▶ _TASK STATEMENT_
Across the entries below, work out how many lines contain "address". Respond with the number and no other text.

--- MATERIAL FOR THIS EXERCISE Enclosed Below ---

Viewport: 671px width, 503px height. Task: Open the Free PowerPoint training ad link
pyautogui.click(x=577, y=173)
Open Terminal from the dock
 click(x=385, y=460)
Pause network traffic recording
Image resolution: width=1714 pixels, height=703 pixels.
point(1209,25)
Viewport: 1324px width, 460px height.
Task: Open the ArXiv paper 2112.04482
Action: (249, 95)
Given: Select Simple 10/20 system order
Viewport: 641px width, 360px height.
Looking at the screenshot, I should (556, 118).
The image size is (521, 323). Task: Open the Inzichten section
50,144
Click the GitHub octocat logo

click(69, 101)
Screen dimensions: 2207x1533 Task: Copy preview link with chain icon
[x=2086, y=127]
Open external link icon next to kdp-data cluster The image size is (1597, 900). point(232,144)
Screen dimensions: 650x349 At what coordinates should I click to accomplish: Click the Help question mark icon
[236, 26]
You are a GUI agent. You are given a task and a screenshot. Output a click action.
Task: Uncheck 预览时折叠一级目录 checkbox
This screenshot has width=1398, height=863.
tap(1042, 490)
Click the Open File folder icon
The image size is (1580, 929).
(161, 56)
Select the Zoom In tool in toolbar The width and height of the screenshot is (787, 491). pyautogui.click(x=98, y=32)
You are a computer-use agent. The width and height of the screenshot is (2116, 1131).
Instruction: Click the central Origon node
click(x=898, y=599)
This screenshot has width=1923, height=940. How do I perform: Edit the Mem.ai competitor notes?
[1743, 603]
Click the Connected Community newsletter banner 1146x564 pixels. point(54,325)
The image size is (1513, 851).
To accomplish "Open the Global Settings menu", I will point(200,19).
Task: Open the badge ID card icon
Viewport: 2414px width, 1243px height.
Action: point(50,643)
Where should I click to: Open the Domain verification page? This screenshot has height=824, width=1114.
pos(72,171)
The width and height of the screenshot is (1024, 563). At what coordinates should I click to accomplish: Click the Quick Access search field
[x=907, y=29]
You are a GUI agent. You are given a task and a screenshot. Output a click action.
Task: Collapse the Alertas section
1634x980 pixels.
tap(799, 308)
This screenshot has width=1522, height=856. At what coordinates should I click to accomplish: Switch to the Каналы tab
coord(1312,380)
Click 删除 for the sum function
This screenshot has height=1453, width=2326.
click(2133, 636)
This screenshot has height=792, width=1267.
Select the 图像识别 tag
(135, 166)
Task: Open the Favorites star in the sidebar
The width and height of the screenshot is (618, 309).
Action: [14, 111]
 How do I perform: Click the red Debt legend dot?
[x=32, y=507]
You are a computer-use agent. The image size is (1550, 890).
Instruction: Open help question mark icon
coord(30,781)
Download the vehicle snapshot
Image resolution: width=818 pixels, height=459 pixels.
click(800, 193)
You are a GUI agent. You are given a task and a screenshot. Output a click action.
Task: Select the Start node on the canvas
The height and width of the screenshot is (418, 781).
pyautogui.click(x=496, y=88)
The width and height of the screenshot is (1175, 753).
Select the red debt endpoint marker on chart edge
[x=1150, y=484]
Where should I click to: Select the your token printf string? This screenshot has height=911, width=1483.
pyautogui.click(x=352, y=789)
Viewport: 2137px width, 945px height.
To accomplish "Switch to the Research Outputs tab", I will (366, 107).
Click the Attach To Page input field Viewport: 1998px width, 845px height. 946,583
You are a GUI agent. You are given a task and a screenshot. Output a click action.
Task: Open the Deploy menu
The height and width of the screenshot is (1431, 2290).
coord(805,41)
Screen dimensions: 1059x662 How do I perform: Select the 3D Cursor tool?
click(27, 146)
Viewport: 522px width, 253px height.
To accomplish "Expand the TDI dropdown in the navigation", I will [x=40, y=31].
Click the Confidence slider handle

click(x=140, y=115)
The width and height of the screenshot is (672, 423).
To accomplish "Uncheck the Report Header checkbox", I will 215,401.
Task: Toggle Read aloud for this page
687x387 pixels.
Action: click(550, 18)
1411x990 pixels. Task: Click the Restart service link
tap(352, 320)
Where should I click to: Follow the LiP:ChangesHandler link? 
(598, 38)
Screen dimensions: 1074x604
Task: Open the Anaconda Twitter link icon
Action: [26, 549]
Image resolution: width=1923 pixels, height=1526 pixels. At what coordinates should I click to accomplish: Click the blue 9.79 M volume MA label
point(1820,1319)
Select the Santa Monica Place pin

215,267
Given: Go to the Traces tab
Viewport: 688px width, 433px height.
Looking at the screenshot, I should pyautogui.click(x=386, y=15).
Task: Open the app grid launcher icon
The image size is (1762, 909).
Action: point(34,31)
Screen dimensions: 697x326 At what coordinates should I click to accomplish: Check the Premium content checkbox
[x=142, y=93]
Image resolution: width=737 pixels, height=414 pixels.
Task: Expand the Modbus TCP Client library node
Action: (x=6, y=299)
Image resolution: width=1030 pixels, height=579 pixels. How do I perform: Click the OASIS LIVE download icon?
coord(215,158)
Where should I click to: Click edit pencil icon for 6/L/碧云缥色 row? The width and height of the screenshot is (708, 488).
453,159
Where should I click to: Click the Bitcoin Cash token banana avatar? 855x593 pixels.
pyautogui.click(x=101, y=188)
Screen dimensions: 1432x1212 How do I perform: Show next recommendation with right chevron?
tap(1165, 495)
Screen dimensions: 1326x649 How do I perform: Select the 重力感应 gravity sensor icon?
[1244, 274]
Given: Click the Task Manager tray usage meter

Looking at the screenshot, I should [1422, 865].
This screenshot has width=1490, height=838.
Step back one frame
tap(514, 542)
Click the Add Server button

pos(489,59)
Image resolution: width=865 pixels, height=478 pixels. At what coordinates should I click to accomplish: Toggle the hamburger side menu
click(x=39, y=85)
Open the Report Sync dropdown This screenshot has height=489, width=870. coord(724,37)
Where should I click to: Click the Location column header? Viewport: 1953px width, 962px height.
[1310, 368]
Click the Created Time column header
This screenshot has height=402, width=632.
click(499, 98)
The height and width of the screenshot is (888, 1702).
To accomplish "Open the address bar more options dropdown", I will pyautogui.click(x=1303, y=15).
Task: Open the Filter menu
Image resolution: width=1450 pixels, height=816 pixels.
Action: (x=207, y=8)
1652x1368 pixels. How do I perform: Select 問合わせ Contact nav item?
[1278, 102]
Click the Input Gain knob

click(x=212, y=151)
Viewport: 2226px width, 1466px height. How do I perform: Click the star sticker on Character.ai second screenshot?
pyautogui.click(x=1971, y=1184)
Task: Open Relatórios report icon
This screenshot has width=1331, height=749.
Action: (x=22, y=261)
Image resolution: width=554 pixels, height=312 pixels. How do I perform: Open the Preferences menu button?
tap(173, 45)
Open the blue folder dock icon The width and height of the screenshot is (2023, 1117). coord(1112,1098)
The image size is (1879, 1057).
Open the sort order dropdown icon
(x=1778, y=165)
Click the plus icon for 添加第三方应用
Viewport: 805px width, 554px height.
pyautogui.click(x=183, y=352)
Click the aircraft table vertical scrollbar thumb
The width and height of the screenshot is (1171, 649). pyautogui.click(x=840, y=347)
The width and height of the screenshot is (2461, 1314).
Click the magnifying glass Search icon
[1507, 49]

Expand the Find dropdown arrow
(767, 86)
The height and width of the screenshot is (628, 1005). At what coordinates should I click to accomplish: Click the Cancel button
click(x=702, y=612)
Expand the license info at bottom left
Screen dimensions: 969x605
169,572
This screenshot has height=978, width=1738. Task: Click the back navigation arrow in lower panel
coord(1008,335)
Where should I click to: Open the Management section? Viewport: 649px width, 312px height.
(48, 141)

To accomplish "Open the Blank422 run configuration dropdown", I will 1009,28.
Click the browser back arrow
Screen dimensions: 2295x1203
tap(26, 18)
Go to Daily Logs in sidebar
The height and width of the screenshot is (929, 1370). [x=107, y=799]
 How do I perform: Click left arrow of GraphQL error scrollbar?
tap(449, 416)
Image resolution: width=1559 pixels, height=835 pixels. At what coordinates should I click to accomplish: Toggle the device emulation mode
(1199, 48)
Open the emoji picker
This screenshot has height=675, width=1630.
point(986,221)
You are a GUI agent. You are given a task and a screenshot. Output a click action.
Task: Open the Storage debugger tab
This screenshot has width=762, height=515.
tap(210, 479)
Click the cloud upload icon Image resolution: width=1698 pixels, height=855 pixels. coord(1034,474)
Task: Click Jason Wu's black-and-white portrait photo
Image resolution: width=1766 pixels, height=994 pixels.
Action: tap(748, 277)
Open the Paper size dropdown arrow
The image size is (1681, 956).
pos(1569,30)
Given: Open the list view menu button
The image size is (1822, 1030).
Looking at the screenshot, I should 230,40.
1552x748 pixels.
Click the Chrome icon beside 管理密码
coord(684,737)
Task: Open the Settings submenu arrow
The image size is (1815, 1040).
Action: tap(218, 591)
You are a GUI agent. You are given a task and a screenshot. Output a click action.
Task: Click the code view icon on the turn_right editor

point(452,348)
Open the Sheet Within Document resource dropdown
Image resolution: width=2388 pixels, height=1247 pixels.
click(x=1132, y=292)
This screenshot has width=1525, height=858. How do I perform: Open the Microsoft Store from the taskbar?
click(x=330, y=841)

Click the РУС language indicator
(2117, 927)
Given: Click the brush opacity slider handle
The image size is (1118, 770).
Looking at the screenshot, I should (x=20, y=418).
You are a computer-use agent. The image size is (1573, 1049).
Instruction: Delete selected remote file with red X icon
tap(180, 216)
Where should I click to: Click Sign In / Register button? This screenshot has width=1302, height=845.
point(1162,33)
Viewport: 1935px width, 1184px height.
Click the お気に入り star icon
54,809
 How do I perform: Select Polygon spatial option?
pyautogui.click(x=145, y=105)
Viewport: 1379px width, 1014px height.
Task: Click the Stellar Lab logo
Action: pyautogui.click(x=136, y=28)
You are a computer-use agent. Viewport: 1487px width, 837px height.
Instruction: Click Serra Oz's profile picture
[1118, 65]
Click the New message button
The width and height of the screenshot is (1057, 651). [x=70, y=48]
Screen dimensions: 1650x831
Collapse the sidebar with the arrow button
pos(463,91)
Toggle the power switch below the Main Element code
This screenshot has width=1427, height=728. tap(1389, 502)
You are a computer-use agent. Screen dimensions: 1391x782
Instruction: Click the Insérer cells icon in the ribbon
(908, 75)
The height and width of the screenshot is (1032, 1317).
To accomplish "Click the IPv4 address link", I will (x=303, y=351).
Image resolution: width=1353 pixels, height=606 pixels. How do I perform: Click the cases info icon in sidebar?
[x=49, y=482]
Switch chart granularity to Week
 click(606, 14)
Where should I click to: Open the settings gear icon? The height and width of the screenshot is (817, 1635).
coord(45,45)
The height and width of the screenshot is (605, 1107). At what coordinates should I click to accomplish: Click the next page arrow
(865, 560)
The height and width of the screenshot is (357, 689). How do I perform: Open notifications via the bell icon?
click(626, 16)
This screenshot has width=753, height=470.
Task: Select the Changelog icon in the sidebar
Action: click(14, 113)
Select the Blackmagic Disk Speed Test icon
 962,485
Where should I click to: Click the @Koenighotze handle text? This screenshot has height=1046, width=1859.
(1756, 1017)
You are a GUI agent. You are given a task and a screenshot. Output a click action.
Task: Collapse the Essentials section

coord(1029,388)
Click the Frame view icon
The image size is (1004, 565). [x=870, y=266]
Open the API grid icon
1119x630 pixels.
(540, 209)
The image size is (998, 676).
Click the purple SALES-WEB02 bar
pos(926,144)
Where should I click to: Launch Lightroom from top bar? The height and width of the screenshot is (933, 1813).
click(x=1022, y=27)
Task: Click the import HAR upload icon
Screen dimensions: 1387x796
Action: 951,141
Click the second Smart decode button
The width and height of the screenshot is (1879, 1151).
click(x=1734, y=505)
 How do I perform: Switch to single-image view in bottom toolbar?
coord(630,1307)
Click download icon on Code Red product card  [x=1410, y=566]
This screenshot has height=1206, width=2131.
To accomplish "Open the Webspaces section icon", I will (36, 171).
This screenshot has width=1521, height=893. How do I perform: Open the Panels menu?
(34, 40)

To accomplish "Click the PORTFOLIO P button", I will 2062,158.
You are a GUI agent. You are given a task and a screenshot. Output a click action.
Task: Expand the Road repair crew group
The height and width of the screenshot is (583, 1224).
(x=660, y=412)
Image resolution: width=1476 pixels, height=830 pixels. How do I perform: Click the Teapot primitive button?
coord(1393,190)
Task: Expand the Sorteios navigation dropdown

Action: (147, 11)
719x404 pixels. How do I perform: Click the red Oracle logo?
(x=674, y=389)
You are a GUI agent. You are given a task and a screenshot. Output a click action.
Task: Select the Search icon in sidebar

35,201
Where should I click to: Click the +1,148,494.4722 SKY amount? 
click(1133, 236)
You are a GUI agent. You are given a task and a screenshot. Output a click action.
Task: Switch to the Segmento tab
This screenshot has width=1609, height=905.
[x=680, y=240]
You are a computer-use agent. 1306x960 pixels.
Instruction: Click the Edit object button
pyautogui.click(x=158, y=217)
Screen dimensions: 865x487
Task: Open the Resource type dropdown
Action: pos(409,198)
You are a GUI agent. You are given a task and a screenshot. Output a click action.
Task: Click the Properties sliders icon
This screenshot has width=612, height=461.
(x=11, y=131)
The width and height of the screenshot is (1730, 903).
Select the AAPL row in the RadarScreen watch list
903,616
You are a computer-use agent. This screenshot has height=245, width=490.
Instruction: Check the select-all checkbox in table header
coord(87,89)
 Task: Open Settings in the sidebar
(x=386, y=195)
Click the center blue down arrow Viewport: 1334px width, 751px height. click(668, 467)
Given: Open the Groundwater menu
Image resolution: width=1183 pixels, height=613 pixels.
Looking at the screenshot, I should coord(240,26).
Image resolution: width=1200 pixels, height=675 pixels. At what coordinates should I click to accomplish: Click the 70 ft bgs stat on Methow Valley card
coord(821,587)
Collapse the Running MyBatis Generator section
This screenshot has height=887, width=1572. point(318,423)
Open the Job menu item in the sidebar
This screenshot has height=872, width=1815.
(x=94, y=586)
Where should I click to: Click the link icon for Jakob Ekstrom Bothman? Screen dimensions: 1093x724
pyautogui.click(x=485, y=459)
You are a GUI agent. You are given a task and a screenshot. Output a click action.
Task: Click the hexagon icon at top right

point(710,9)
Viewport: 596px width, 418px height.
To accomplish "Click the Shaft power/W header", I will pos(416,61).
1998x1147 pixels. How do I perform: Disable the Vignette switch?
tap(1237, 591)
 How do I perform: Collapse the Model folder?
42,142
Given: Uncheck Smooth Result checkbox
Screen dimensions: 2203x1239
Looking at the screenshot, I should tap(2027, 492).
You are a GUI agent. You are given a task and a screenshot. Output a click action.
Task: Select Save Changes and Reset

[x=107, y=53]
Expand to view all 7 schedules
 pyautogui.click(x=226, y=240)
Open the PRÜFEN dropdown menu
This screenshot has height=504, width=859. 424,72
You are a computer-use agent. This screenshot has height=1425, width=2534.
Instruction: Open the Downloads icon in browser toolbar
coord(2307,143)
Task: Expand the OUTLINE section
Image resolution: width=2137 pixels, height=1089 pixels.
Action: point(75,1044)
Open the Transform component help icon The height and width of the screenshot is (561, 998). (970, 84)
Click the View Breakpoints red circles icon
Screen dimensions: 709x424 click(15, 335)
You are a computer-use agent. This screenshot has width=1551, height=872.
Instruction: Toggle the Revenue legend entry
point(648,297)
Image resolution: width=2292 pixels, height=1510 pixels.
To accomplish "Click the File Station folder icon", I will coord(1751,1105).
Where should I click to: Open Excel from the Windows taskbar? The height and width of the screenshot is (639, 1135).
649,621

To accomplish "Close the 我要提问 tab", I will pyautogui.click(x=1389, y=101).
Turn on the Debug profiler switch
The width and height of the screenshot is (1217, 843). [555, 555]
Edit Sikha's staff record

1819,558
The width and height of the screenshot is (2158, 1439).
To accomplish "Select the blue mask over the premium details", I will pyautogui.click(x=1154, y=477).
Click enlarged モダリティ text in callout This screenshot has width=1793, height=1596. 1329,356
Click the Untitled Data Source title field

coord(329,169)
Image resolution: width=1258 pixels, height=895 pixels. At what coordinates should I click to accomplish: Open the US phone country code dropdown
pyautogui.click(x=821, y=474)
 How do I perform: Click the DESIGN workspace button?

--- End of Enclosed MATERIAL FOR THIS EXERCISE ---

▶ _REPLY TO THE EXERCISE_
2